PeerJ Comput Sci. 2023 Aug 16:9:e1522. doi: 10.7717/peerj-cs.1522. eCollection 2023.

Abstract

This study employs the principles of computer science and statistics to evaluate the efficacy of the linear random effect model, utilizing Lasso variable selection techniques (including Lasso, Elastic-Net, Adaptive-Lasso, and SCAD) through numerical simulation and empirical research. The analysis focuses on the model's consistency in variable selection, prediction accuracy, stability, and efficiency. This study employs a novel approach to assess the consistency of variable selection across models. Specifically, the angle between the actual coefficient vector β and the estimated coefficient vector β ˆ is computed to determine the degree of consistency. Additionally, the boxplot tool of statistical analysis is utilized to visually represent the distribution of model prediction accuracy data and variable selection consistency. The comparative stability of each model is assessed based on the frequency of outliers. This study conducts comparative experiments of numerical simulation to evaluate a proposed model evaluation method against commonly used analysis methods. The results demonstrate the effectiveness and correctness of the proposed method, highlighting its ability to conveniently analyze the stability and efficiency of each fitting model.

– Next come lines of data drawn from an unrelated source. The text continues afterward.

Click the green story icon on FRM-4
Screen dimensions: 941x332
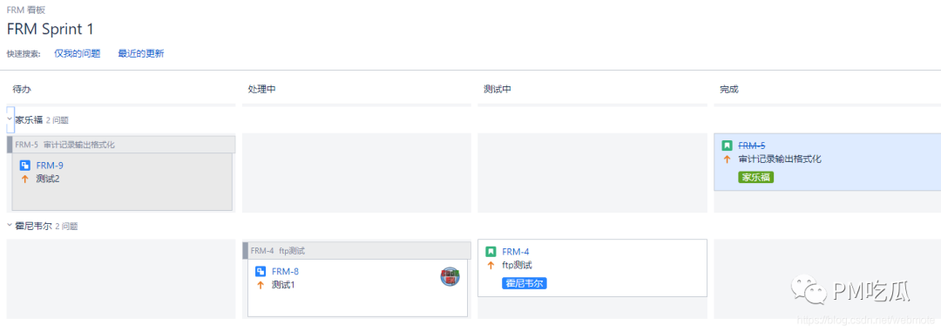[x=491, y=252]
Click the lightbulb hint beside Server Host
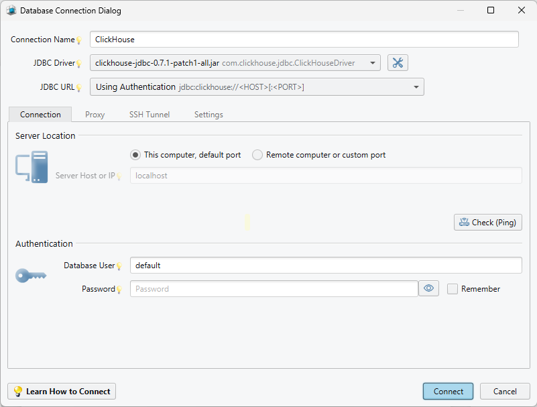This screenshot has height=407, width=537. pyautogui.click(x=119, y=176)
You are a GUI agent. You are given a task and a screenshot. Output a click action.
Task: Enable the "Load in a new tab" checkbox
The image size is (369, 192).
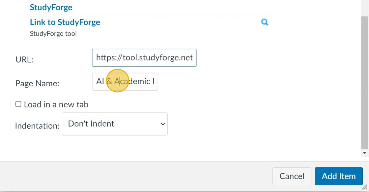pos(18,104)
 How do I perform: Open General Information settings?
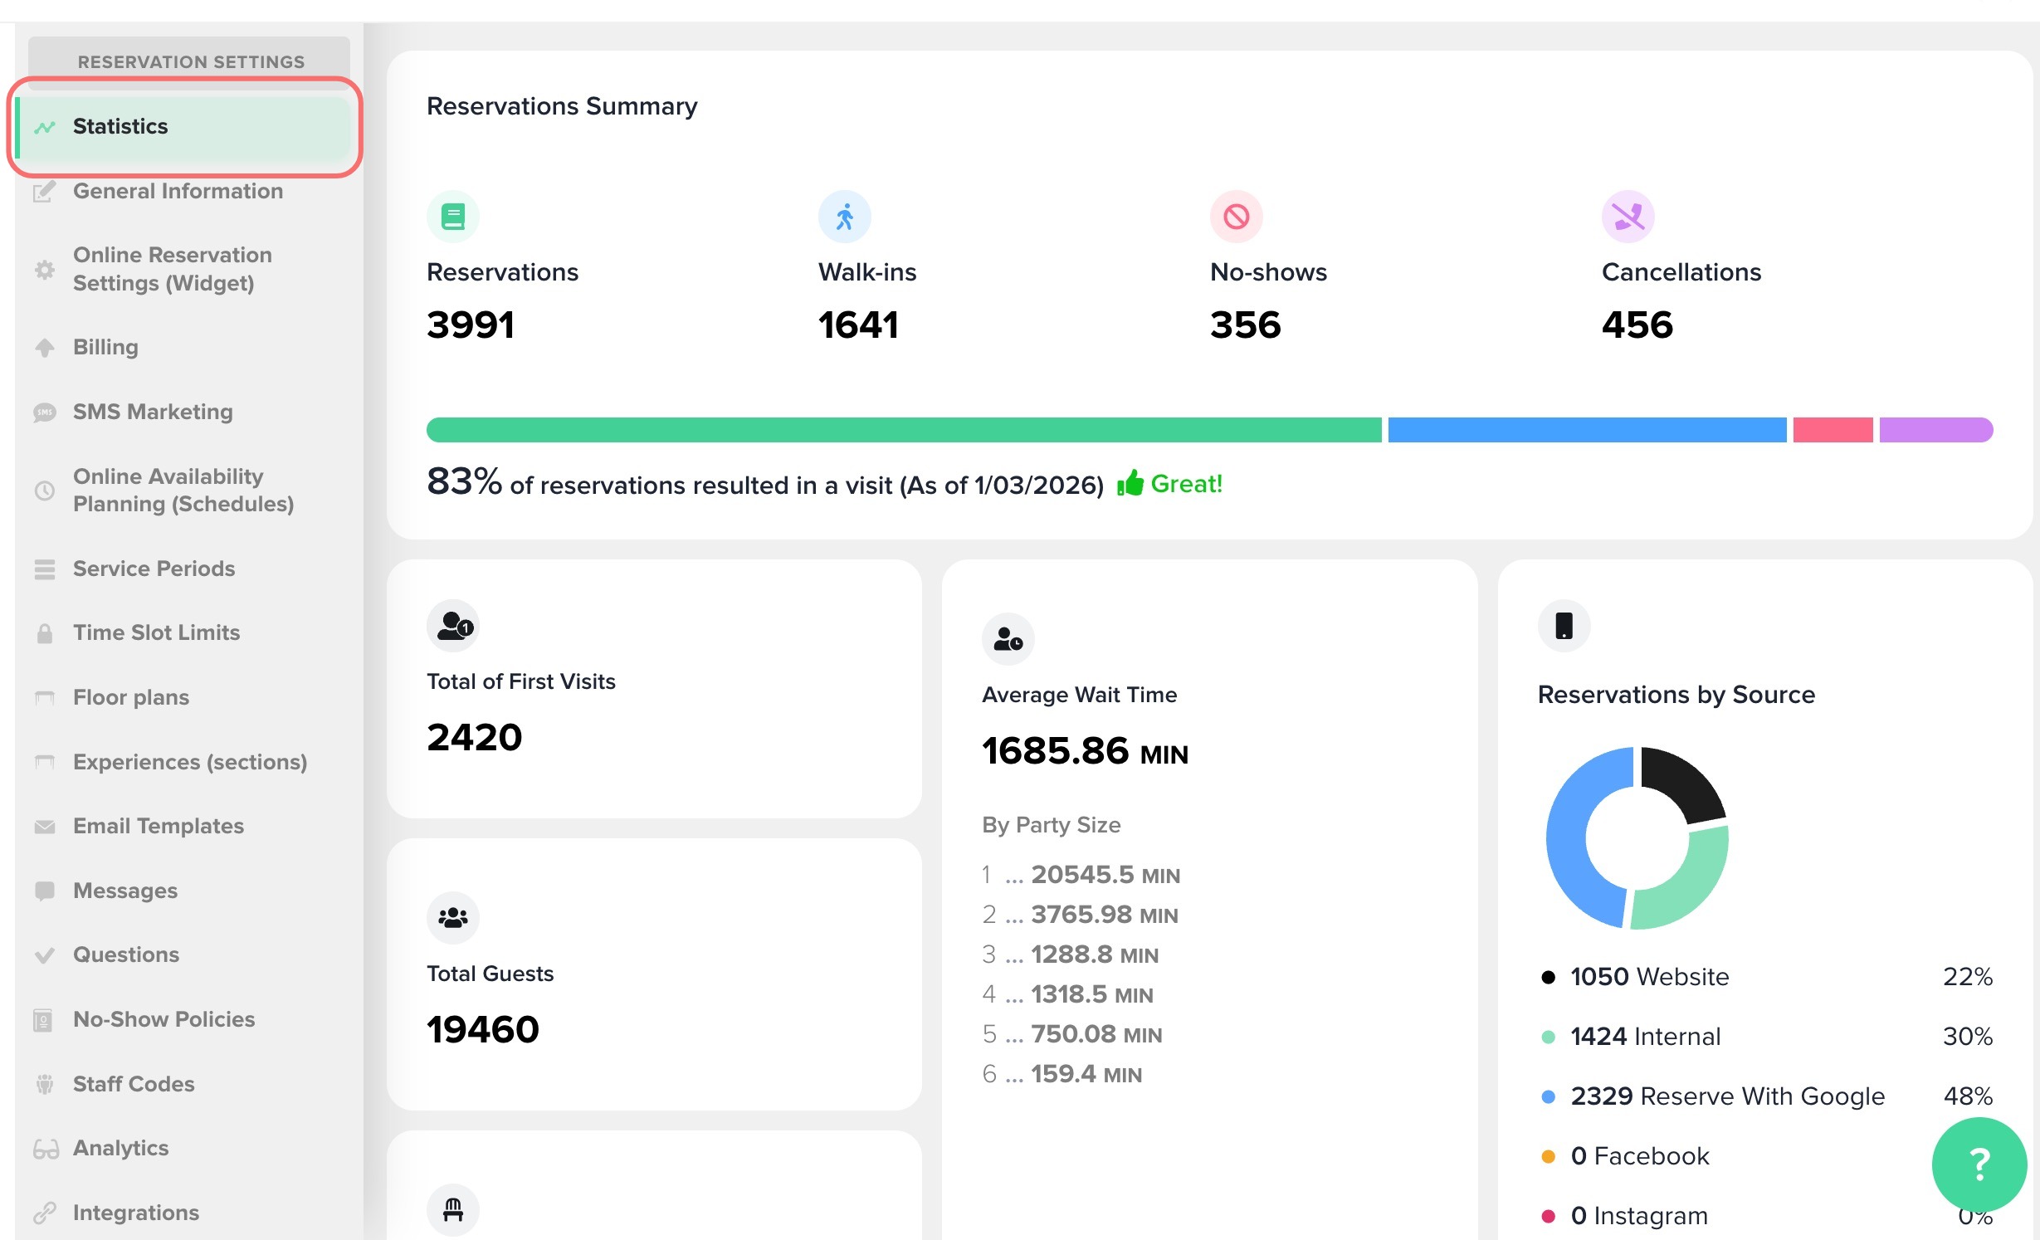point(178,191)
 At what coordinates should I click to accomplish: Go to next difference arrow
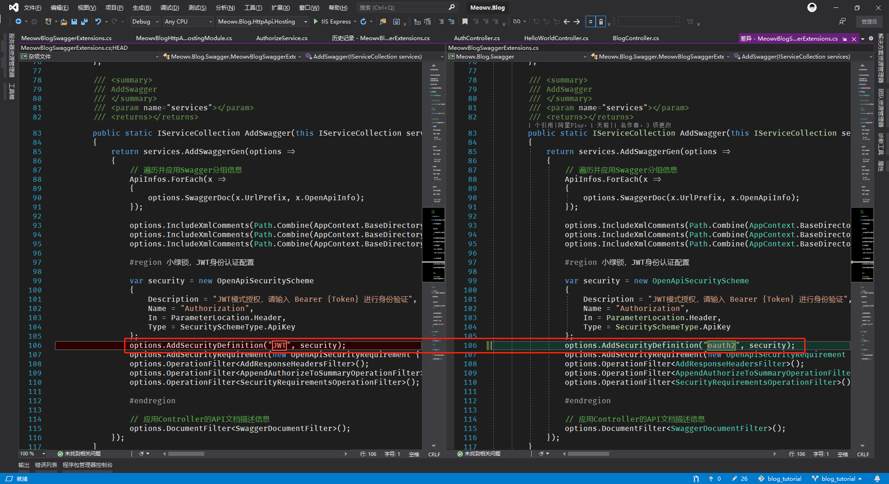(x=576, y=22)
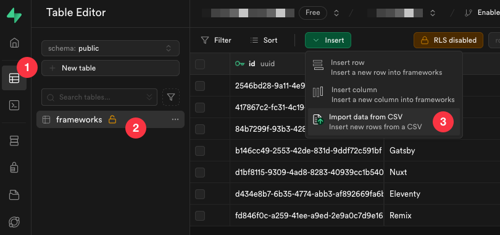
Task: Open the Insert dropdown button
Action: (x=328, y=40)
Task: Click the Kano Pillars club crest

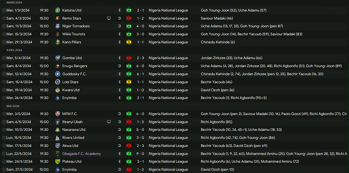Action: [58, 42]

Keywords: Boxplot; Coefficient consistency; Linear random effect model; Prediction accuracy; Stability; Variable selection.

Grants and funding

This research was supported by the Wenzhou Municipal Basic Scientific Research Project (R20220001), the Key Project of Philosophy and Social Science Research in Zhejiang Province (23NDJC045Z), the Wenzhou Philosophy and Social Science Planning Project (22WSK305), the Research project of Zhejiang Education Department (Y202249099), and the General Project of the National Social Science Foundation (22BJY126). The funders had no role in study design, data collection and analysis, decision to publish, or preparation of the manuscript.